Save the convergence curve to path.

Parameters

  • path (str) – path of the output figure.

  • scale_arr (ndarray) –

  • free_indices (list of int) –

  • smooth (bool) – average the variance points over each iteration of the NA algorithm (n_s points) (default is True).

save_variance_curve(path, smooth=True)

Save the variance curve to path.

Parameters

  • path (str) – path to the output figure.

  • smooth (bool) – average the variance points over each iteration of the NA algorithm (n_s points) (default is True).

voronoi

pytomo.inversion.voronoi.compute_distances_to_points(points, p_arr, ips=slice(None, None, None))
Parameters

  • points (ndarray) –

  • p_arr (ndarray) – coordinates of anchor point

  • ips (list of int) – indices of target points (default is slice(None))

Returns

square of distances

Return type

ndarray

pytomo.inversion.voronoi.find_point_of_region(vor, ireg)

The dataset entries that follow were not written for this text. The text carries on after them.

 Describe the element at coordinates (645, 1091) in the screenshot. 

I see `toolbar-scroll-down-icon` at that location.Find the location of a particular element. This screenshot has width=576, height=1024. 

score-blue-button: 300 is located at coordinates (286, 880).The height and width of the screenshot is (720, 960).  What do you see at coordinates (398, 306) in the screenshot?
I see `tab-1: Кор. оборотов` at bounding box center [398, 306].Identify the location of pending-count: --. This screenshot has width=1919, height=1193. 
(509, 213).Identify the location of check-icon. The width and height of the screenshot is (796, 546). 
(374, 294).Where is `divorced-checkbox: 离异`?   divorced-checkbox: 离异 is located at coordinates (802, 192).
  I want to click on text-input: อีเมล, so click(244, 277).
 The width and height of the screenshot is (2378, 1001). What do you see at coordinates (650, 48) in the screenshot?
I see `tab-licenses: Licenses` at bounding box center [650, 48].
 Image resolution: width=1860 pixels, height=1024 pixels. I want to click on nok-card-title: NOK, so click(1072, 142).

Return the index of point within region ireg.

Parameters

  • vor (Voronoi) – Voronoi object.

  • ireg (int) – index of region.

Returns

index of the Voronoi point for region ireg.

Return type

int

pytomo.inversion.voronoi.implicit_find_bound_for_dim(points, anchor_point, current_point, idim, n_nearest=10, min_bound=None, max_bound=None, step_size=0.01, n_step_max=1000, log=None)

Find the lower and upper boundaries of region of current_point along dimension idim, without explicitly computing the voronoi diagram, by performing a linear grid search.

Parameters

  • points (ndarray) – voronoi points

  • anchor_point (ndarray) – center of the voronoi cell of current_point.

  • current_point (ndarray) – point from which to compute distances to voronoi cell boundaries.

  • idim (int) – index of the dimension along which to compute the distance to boundaries.

  • n_nearest (int) – number of voronoi points used to compute the distance to boundaries.

  • min_bound (float) – minimum acceptable distance to boundaries. Used to avoid distances larger than largest perturbations defined in range_dict.

  • max_bound (float) – maximum acceptable distance.

  • step_size (float) – step size for the grid search (default is 0.01).

  • n_step_max (int) – maximum number of steps in the grid search (default is 1000).

  • log (file) – log file (default is None).

Returns

[lower, upper] bounds

Return type

ndarray

pytomo.inversion.voronoi.plot_voronoi_2d(points, misfits, xlim=None, ylim=None, ax=None, **kwargs)

Plot a voronoi diagram (only for 2-D points).

Parameters

  • points (ndarray) – voronoi points. (npoint, 2).

  • misfits (ndarray) – array of misfits for each voronoi point. (npoint,).

  • xlim (list of float) – x-axis range (default is None).

  • ylim (list of float) – y-axis range (default is None).

  • ax (Axes) – matplotlib Axes object (default is None).

Returns

matplotlib figure object ax (Axes): matplotlib ax object scalar_map (): color map

Return type

fig (figure)

modelutils

pytomo.inversion.modelutils.std_boxcar_mesh(n_upper_mantle=20, n_mtz=10, n_lower_mantle=12, n_dpp=6, types=[<ParameterType.VSH: 4>], verbose=0)

Boxcar mesh using ak135 as reference model for the structure of the upper mantle and transition zone down to 1000 km depth.